Scotland Has Highest Drug Death Rate In Europe

Scotland Has Highest Drug Death Rate In Europe

Drug Death Rise In Scotland

Scotland is famous for many different things, from its landscape and countryside to its art, architecture and literature, amongst other areas. However, the country has recently reached an unfortunate, unwanted milestone with tragic repercussions; with the news Scotland now has the highest rate of drug deaths in the European Union.

The nation has seen drug-related fatalities rise to almost 1200 in 2018. Amounting to an increase of more than 25% on the previous year, as well as the highest point since records began in the mid-nineties, where it is plain to see Scotland has now reached a crisis point when it comes to drug deaths.

According to sources, incredible as it may seem, the ratio of drug-related fatalities in Scotland has overtaken every other country in the UK, as well as the EU. However, if that was not shocking enough, recent research has shown Scotland has had a larger number of drug deaths than the United States, which was thought to be the highest in the world.

There were more than 70,000 drug deaths in the US in 2017 but the rate of 217 per million of the population is now slightly lower than Scotland’s rate (218 deaths per million of population).

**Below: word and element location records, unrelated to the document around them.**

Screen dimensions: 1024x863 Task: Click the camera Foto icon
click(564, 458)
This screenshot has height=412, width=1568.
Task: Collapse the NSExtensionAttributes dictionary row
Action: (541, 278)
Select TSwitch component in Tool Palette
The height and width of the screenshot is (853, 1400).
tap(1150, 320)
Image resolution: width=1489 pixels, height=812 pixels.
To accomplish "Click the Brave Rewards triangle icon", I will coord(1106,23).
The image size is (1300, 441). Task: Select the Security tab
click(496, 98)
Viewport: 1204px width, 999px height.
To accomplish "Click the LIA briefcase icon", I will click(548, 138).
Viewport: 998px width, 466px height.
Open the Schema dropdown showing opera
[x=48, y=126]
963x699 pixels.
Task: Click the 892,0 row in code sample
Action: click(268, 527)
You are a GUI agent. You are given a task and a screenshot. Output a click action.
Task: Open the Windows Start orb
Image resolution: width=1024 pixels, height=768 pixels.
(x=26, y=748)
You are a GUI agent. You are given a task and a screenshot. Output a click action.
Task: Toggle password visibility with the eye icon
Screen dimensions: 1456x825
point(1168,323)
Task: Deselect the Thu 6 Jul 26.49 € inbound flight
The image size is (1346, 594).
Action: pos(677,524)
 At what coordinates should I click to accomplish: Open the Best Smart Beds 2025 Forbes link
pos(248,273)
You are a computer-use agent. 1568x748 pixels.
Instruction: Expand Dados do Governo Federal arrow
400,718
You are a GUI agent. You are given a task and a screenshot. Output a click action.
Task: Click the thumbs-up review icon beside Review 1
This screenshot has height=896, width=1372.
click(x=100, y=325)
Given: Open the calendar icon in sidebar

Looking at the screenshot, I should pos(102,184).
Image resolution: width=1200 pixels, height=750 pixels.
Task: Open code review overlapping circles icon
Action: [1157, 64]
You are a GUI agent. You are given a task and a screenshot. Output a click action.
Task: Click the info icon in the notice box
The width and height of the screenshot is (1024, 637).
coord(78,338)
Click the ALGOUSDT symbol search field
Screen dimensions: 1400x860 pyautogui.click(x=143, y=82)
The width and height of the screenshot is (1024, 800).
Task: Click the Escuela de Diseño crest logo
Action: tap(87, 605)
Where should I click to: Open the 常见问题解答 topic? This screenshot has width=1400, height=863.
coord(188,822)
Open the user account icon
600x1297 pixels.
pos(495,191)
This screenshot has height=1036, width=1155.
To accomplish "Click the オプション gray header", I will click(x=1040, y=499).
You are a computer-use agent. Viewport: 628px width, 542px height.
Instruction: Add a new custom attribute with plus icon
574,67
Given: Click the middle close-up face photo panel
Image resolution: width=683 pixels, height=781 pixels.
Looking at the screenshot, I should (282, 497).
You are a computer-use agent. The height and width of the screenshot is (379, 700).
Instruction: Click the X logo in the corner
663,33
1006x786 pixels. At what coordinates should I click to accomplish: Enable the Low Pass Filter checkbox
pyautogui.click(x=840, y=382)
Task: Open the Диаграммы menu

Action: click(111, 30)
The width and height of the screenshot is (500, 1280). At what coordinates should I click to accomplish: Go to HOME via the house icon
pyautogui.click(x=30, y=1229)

It has been revealed men are most at risk from drug deaths in Scotland, as more than 70% of victims were male. The highest rate was suffered by those between the ages of 35 to 44 years old, where there were around 440 fatalities. There were approximately 345 drug deaths experienced by individuals in the 45 to 54 age bracket. In most cases of drug deaths in Scotland, over 1000 have succumbed to heroin abuse, while around 790 people have died due to taking pills like etizolam and diazepam.

Chart- Drug Deaths Scotland

The site of the most drug deaths in Scotland was the Greater Glasgow and Clyde health board district which had in the area of 390 fatalities last year, with Lothian, Lanarkshire and Tayside behind it. However, there is no doubt the issue reached every corner of the country, affecting thousands of lives across the country.

Benzos, Heroin and Ecstasy Causing Increase in Deaths

According to the Guardian newspaper, Dr Carole Hunter from addiction services at the Glasgow’s health and social care partnership, which had the highest rate of fatalities in 2018, said: “The major problem for Glasgow is heroin and illicit benzos like etizolam or street valium, which have never been cheaper or more available. People buy it online, in huge quantities, and unknown quality. You could take 10 one day and be fine, and the next day take the same amount and overdose.”

And, it’s not the usual type of long-term drug addict that’s dying in Scotland. Many teenagers and first-time drug users are becoming victims to the drug cuoture. A teenage boy has lost his life after taking ecstasy at a house party in Hamilton. 17-year-old Brandon Rice, a pupil at Hamilton Grammar School, fell ill at his home in Pitreavie Court and was rushed to Hairmyres Hospital in East Kilbride, where he, unfortunately, passed away.

Two teenage girls aged 16 and 17 and a 16-year-old boy were also taken to hospital as a precaution and received medical care, but they are not thought to be in danger. However, Brandon was not so fortunate. His death has initially been treated as unexplained and a post-mortem is to be performed, while police have stated there will be an investigation to confirm if drugs played a role in Brandon’s death.

This follows on from an earlier tragic case in July when Chelsea Bruce, a 16-year-old schoolgirl from the Springburn area of Glasgow, was taken ill after using ecstasy and was rushed to Glasgow Royal Infirmary, where she also sadly passed away. Another victim of the drug epidemic which seems to be engulfing the whole country.

We are now witnessing a nightmare scenario, where the one of the home nations is considered one of the worst places for drug deaths in the world. How many innocents are going to be lost to drug misuse in Scotland, and what can be done to turn the tide?